In my experience there are 3 kinds of difficult families:
1.) the kind that feel they are not being heard (Mostly these people just want to be listened to and their concerns adressed, I listen quietly and answer what i can and get answers for those i cant. It is unfortunate , but sometimes families are not being listened to and thier concerns are treated as not important)
2.) the kind that have guilt about placing them in a long term care home or guilty about not being able to care for them due to caregivers fatigue, busy schedule,etc. (whether justifiable or not) they feel that if they yell and complain it shows they care and makes them feel like they are doing something.

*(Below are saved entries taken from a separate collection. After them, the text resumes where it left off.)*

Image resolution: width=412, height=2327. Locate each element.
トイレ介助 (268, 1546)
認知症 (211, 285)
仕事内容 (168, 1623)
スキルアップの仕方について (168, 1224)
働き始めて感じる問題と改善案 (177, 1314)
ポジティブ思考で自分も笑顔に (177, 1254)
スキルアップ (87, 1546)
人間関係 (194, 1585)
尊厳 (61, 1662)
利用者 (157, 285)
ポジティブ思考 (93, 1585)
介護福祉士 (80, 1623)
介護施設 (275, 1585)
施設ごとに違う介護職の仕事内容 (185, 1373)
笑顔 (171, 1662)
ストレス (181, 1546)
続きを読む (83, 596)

3.) the kind that just dont know what they are talking about and think that they do. they like to complain and there is nothing you can ever do to satisfy them. it is best to just muttle through and be professional , give the best care you can (as usual) , and let it go when your prayers are answered and they are discharged lol.
each one of these are still family members and deserve to have their concerns addressed, but not at the expense of your other patients. I would also inform the family that the pt requested pain medicine and although you understand their concerns, HE is the pt and if he requests pain medicine and it is not harmful to him and he is competent then it will be given to him. if they would like for him not receive it, then they should speak to him about not requesting it. sometimes you have to be an advocate for your pt even with family members. if they want him in pain , then too bad! (dont tell them that , though lol).
i hope you are able to let it go and know that you did exactly what you should have.